A Comissão de Defesa dos Direitos das Pessoas com Deficiência da Câmara dos Deputados aprovou uma proposta que exige que as emissoras de televisão ofereçam a opção de programação com interpretação em Língua Brasileira de Sinais (Libras), sempre que houver condição técnica para isso.
Essa medida altera o Código Brasileiro de Telecomunicações, visto que atualmente a oferta de programação com intérprete de Libras depende de normas da Agência Nacional de Telecomunicações (Anatel) e não está garantida por lei.

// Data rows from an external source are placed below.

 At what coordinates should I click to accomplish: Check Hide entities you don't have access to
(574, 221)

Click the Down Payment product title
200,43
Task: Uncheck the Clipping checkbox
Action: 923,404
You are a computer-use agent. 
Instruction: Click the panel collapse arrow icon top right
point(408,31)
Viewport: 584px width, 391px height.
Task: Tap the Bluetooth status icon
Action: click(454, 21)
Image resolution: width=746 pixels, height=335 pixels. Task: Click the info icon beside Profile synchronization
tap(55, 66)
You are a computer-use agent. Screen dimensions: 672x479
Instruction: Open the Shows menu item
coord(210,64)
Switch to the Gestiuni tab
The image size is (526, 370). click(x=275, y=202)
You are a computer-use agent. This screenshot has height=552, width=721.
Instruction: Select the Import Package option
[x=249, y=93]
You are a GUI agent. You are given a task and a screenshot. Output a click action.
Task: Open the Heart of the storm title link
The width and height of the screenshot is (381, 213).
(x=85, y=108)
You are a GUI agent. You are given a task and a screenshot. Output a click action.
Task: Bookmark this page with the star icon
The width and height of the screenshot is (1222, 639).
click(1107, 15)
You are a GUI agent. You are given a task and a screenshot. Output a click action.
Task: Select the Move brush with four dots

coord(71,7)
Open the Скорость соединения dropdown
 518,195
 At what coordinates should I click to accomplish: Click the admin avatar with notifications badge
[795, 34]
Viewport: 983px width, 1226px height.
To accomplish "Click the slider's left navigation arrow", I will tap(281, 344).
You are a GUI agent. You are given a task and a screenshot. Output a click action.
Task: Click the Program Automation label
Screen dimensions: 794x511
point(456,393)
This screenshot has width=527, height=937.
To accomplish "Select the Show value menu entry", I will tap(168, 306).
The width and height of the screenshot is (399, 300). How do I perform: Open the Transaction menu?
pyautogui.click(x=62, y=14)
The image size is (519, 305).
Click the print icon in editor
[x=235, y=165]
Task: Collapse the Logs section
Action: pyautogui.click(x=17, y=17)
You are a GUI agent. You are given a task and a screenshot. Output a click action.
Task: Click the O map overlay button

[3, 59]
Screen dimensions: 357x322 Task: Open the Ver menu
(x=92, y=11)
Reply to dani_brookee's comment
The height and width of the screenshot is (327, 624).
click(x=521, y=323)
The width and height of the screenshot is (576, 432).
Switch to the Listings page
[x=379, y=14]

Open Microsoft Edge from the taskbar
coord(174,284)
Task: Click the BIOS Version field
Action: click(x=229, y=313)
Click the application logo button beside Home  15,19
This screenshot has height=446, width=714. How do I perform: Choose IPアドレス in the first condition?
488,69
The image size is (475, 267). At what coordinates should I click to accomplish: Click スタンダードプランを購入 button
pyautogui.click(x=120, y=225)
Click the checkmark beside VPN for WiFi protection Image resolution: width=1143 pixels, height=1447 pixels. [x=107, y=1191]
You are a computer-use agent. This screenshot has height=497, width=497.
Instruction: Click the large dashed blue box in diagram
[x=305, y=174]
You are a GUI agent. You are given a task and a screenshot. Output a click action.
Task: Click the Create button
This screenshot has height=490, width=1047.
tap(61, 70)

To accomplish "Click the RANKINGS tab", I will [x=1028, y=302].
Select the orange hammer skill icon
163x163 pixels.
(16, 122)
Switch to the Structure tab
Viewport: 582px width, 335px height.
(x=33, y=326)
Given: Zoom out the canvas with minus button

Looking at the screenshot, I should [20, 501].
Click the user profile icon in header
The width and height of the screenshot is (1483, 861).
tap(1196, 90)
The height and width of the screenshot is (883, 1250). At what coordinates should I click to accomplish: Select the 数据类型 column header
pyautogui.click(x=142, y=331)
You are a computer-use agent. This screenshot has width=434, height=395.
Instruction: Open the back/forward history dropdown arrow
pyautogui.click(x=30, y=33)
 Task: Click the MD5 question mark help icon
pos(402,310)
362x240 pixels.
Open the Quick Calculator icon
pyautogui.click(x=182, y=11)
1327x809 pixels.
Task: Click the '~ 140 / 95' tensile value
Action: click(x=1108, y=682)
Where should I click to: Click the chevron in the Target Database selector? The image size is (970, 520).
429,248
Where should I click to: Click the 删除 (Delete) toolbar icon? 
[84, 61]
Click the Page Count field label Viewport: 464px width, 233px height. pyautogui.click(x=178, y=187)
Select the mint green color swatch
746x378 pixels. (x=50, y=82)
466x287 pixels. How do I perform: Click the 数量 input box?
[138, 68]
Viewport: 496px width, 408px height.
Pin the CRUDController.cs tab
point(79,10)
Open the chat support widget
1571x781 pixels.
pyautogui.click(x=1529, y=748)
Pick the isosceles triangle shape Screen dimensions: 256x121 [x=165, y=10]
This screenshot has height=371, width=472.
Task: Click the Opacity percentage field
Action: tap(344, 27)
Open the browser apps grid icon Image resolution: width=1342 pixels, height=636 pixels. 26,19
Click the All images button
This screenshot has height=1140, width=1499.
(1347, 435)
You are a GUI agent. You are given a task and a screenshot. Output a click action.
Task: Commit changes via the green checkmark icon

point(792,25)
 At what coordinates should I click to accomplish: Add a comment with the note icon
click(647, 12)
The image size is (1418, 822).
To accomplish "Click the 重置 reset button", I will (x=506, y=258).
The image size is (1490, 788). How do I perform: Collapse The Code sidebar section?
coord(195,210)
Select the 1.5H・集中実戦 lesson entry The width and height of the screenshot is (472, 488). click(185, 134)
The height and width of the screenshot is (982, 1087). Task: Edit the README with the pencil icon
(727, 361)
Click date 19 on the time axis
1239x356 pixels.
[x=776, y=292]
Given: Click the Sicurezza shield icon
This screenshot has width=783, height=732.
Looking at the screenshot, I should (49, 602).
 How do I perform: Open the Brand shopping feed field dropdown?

Silvia Cristina, que é relatora do projeto na comissão, recomendou a aprovação de um texto substitutivo que ajusta a obrigatoriedade à disponibilidade técnica das transmissões. O projeto de lei original tornava obrigatória a interpretação em Libras em todas as transmissões, mas o substitutivo reconhece que a transmissão analógica, ainda presente em algumas regiões, não permite a exibição adequada da janela de Libras, o que dificultaria a aplicação plena da medida atualmente.
Silvia Cristina ressaltou que a transição para o sinal digital ainda está em andamento, e isso impacta a possibilidade de exibir a interpretação de Libras em todas as emissoras no momento.
A proposta agora será analisada pela Comissão de Constituição e Justiça e de Cidadania e, para virar lei, precisa ser aprovada pela Câmara dos Deputados e pelo Senado Federal.